Originally released in the Belgian newspaper Le Vingtième Siècle in 1929, it's illustrated by cartoonist Hergé, who continued the strip and eventually began collecting them into books starting in the 1940s. They follow a young Belgian reporter named Tintin, who's often accompanied by his Wire Fox Terrier Snowy as he travels around the world as he reports on various reporting adventures, often with a geopolitical or crime focus. He's encountered fallen meteors, smugglers, strange afflictions, aggressive nations, Yeti, and quite a bit more, and is often accompanied by a fun cast of characters, including Captain Haddock, Professor Calculus, detectives Thomson and Thompson and an opera singer named Bianca Castafiore. (I'll note that some of the earlier comics are rough – there's a bit of colonial racism to contend with.)

I loved the comics because of the sense of globetrotting adventure that they brought with them: Tintin visited all corners of the Earth (and beyond!) and ran into all sorts of challenges, and they were always exciting. I think a reread is in order.

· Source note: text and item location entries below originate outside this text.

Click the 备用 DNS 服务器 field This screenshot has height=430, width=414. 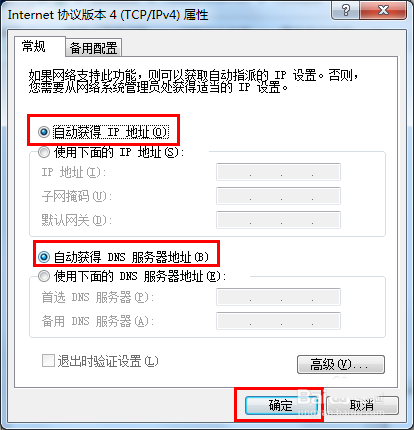pyautogui.click(x=278, y=321)
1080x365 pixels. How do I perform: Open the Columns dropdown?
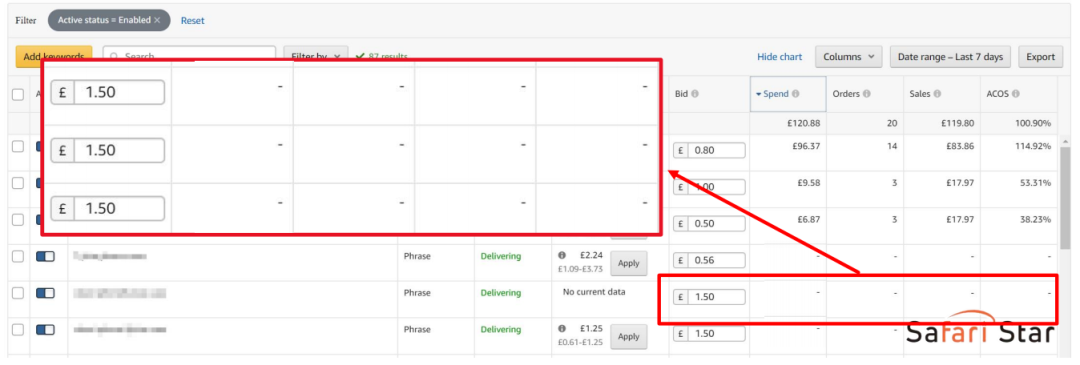tap(849, 57)
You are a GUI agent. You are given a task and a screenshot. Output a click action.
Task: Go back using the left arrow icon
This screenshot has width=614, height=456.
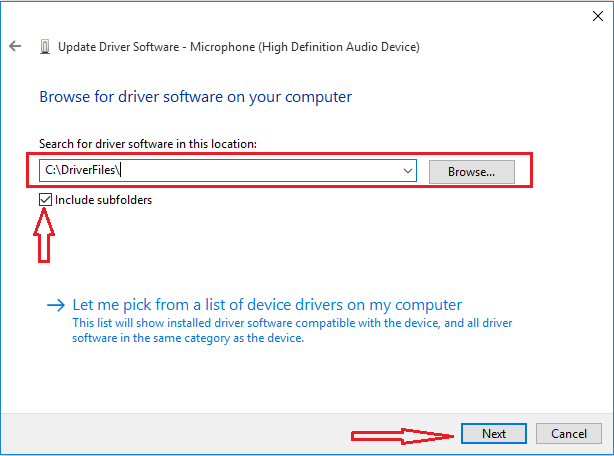(x=15, y=46)
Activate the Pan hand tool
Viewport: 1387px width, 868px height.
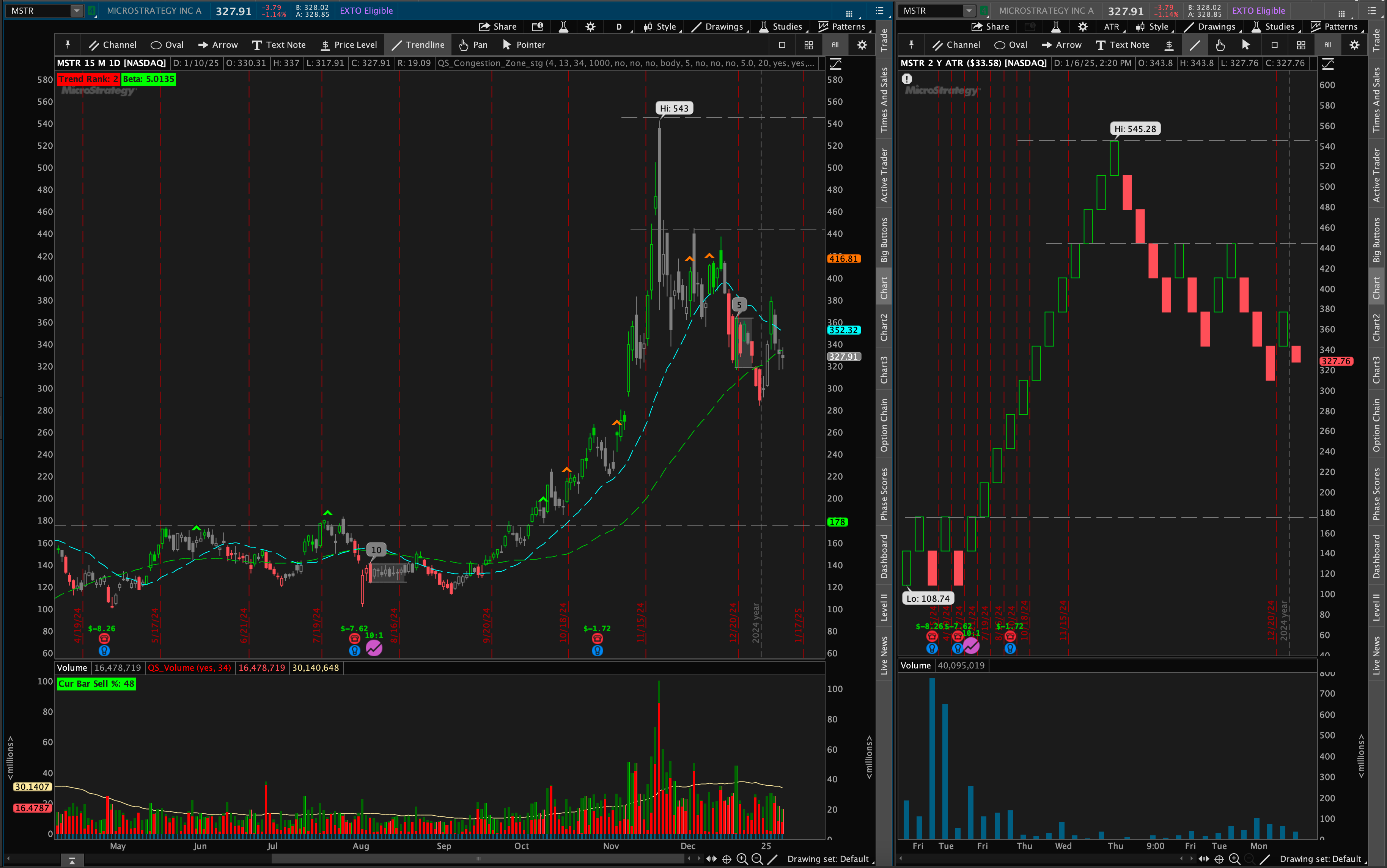(473, 45)
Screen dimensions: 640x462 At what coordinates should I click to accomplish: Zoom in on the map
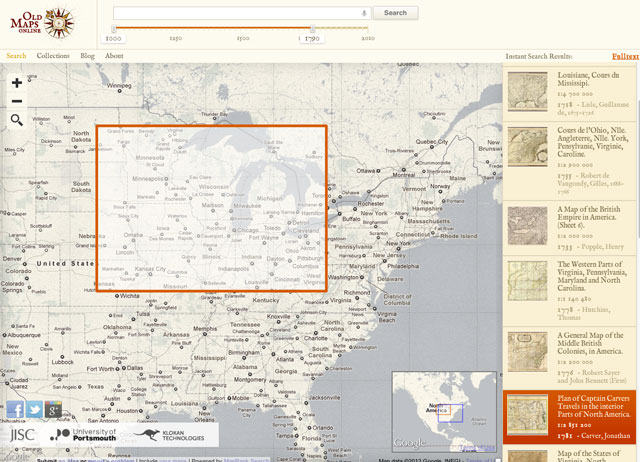(x=16, y=83)
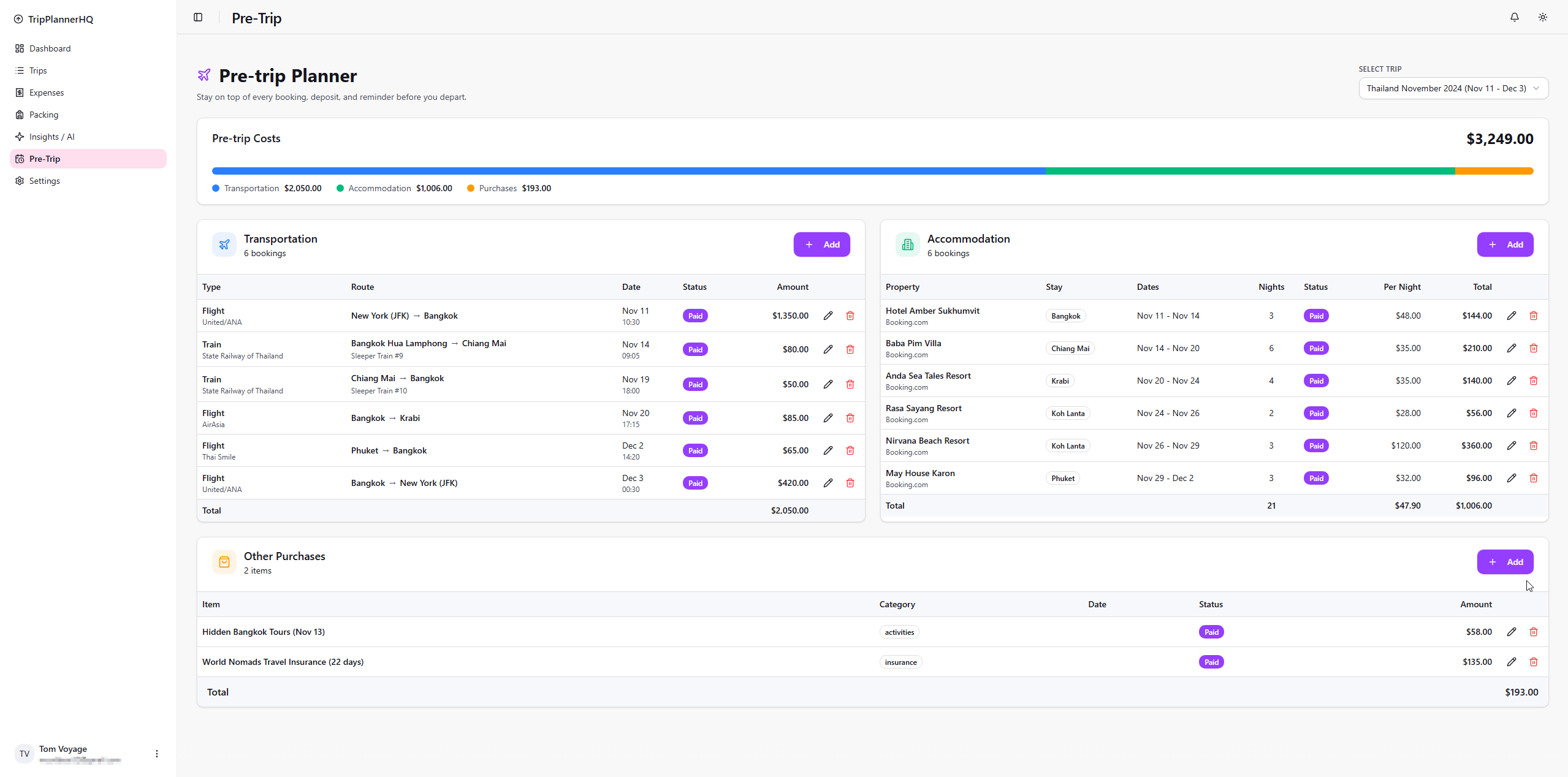Open the Thailand November 2024 trip selector
The height and width of the screenshot is (777, 1568).
tap(1453, 88)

Out of the entire series, my favorite two books are Destination Moon and Explorers on the Moon. In the first installment, Professor Calculus summons Tintin to Syldavia to help weed out potential saboteurs on a top-secret scientific facility that's working to build a rocket to reach the moon. In the latter, Tintin and company are assigned to crew of the mission, and have to contend with a stowaway and other complications.

This particular arc is notable because it was first released in 1950, nearly two decades before the first actual lunar landing, and years before the Soviet Union launched the first satellite into space in 1957. The rockets that eventually delivered men to the Moon in 1969 are quite different from the one that Hergé imagined, but he did conduct a good amount of research into what the experience of travelling to space might be like, down to the lighter lunar gravity and the general feel of the lunar surface when they do eventually arrive.

The rocket that brings Tintin and his friends to the Moon was loosely based off of the V2 bombs used by the Nazis during the Second World War, and painted in a red-and-white pattern. Unlike the real-world Saturn V rockets, this one doesn't launch in stages, which had been an early consideration in the space race, but instead flips and lands on its fins before taking off again. It's not the most practical, but it is a beautiful ship.

I sort of wonder if this could open the door to other Tintin sets. There are a bunch of kits that I can see them making, from some of the vehicles that are used in the comics to larger sets like Captain Haddock's home of Marlinspike Hall.

This new kit from Lego was an instant preorder for me: I bought the Saturn V rocket and Lunar Lander kits a couple of years ago, and I've really appreciated the attention to detail that they both have. This looks like it'll be a great addition to sit alongside them. It retails for $159 and is now available for preorder ahead of an April 1st release date. I can't wait to build it.